I’m getting pretty tired of something which is becoming a standard practice on the iOS App Store: reeling you in with “free” apps that aren’t free. It used to be that you could tell the difference because if it was branded “Lite” or even “Free,” that would almost always mean that it was a demo version of some sort. You could count on the label letting you know what you were getting.

However, now that we have in-app purchases (a good thing, in general), we see more and more apps which are released crippled or limited in some fashion, and you have to make in-app purchases to get them to work. This would also not be a problem–if the apps were sufficiently labeled.

What we get instead is developers trying to pass off their apps as free when they are anything but. The app is listed as free and advertised as fully functional–until you get to the 16th paragraph of the app’s description where the developer makes an oblique reference to the app not being fully functional or completely free.

Obviously, the developers want to mislead you into downloading a “free” app, hoping you won’t notice the buried text indicating that it’s not. They want you to be invested enough in terms of time spent and anticipation and desire of the functionality that when you do come across the limitations that require you to pay, you’ll figure, “What the hell” and tap the button to pay.

This irritates the hell out of me. I prefer to be told up-front: if I see a possibility that I would use the app, I will download the demo and try it out, and pay for the full version if I am satisfied–I have done so many times. But if they back-end the payment, hiding behind obscurity, it pisses me off and I will abandon the app on principle alone, not paying for something I might otherwise have bought were it presented straight up.

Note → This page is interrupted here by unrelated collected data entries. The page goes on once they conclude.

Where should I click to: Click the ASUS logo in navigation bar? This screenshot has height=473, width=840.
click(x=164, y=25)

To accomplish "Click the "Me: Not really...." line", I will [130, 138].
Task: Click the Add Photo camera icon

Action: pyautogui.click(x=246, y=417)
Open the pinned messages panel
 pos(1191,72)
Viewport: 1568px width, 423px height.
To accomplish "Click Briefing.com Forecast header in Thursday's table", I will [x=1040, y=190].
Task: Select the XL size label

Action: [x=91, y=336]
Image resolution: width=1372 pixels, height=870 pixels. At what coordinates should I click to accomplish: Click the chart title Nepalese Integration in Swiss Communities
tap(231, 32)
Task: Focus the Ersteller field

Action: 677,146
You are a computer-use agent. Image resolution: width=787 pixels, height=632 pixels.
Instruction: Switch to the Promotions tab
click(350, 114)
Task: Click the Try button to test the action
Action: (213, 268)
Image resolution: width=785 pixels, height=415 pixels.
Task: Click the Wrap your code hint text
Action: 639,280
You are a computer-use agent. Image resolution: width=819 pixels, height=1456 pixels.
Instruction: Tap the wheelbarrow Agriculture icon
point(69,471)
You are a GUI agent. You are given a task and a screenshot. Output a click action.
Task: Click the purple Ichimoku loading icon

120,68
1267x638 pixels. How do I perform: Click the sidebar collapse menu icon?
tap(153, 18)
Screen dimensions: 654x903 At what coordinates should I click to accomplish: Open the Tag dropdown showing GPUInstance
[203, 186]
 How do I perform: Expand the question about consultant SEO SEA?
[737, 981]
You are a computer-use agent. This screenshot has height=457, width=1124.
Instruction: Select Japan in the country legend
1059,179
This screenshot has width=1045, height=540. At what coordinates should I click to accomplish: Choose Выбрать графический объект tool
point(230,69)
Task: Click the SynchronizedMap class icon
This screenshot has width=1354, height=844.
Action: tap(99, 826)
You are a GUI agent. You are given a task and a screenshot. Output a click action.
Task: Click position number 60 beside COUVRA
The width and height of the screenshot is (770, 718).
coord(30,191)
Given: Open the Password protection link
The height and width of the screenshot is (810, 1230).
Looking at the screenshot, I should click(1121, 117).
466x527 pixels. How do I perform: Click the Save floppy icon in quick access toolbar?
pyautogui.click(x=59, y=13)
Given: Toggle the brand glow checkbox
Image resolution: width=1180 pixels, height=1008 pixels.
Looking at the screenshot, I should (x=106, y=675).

Now, you have to start developing a new sense as to what constitutes such a play at tricking you and wasting your time. Any app that seems like it should cost money probably does. A “free” app with a long description in the App Store usually has such a long description to hide the statement that it’s not free–let that be a red flag. The admission of guilt is never at the top, nor at the very end–it is usually about 60% to 80% of the way down–I just skip to that part and usually find the offending statement after a few moments. But it still ticks me off, like any attempt to defraud me. It insults me and makes me not want to download not only that app, but any app that developer makes.